**RECORDS SUPPLIED**

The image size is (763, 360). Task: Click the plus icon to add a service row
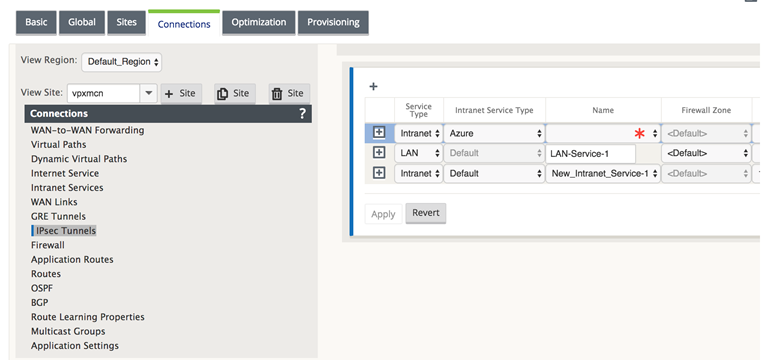point(373,87)
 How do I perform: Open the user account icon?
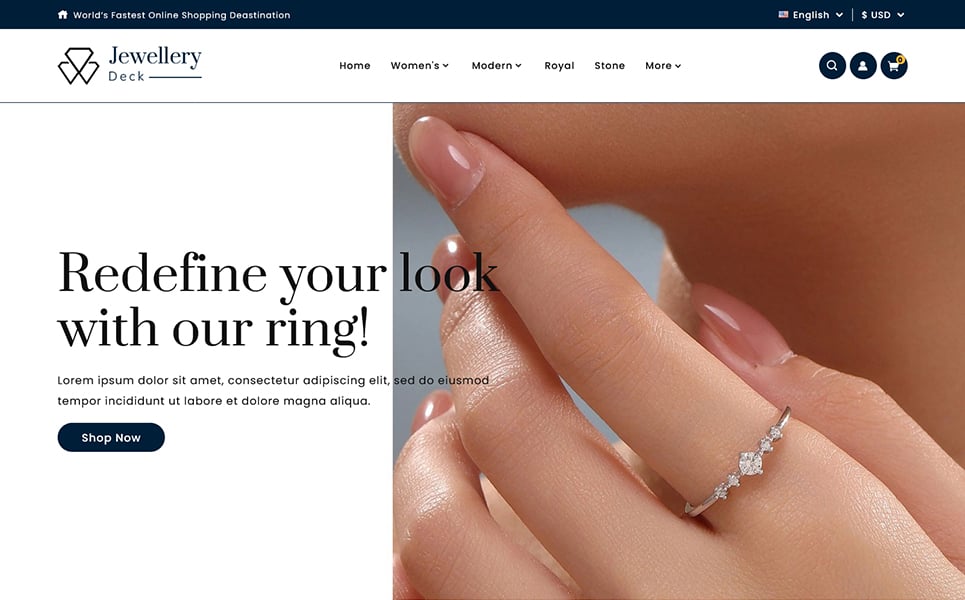(x=863, y=66)
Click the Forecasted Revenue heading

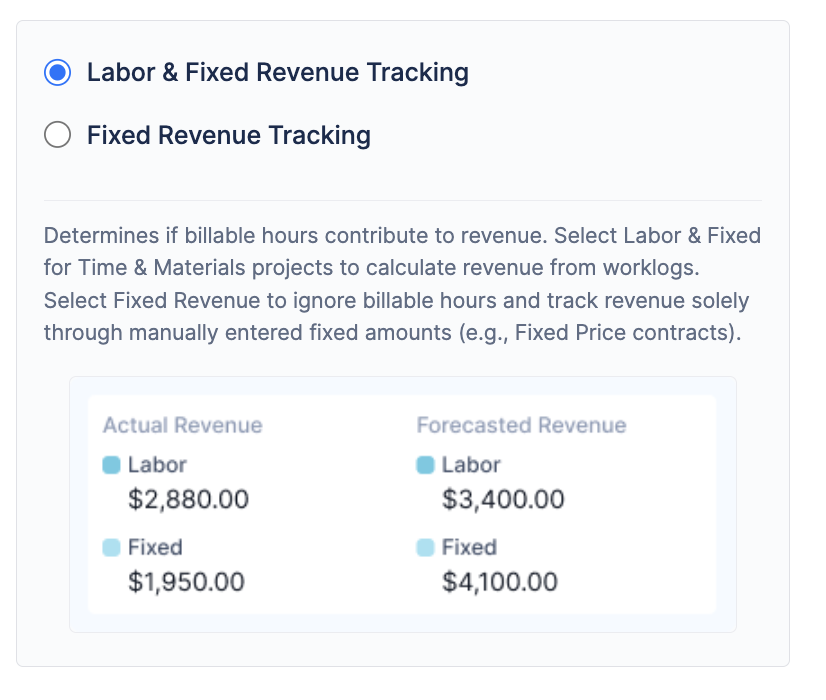click(x=521, y=425)
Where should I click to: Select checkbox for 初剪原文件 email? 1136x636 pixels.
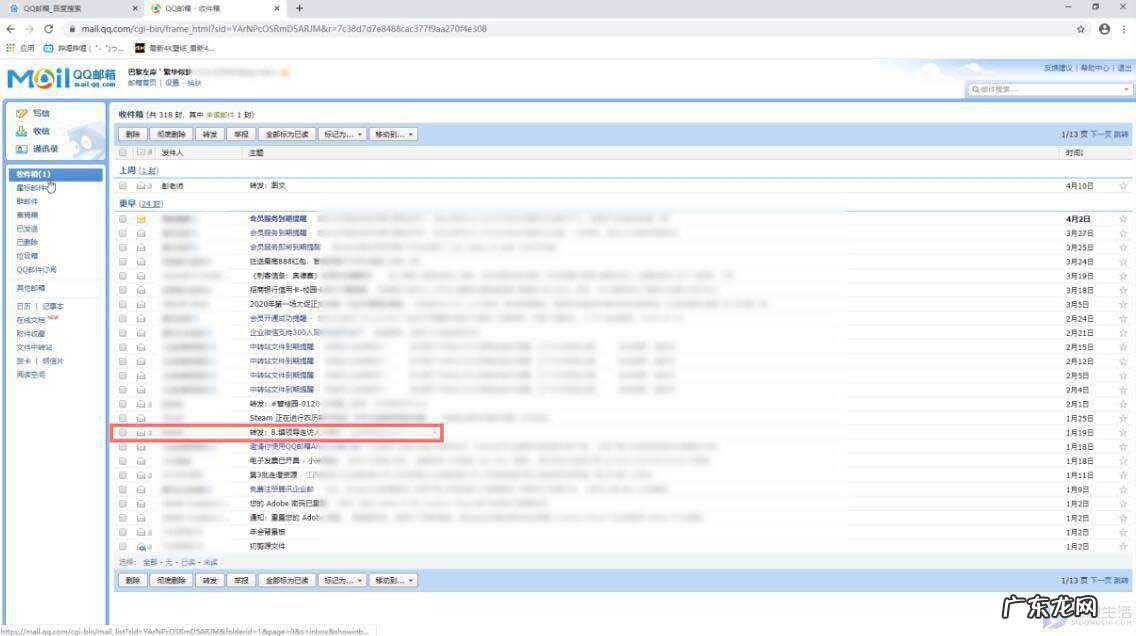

**WORK ITEM**
Starting at the line that contains "How do I perform: Open", retype each line through the final one in the listing, with both ends kept and the pictures omitted.

**RESPONSE**
 How do I perform: Open the user account icon?
(x=863, y=66)
Click the Forecasted Revenue heading

click(x=521, y=425)
Where should I click to: Select checkbox for 初剪原文件 email? 1136x636 pixels.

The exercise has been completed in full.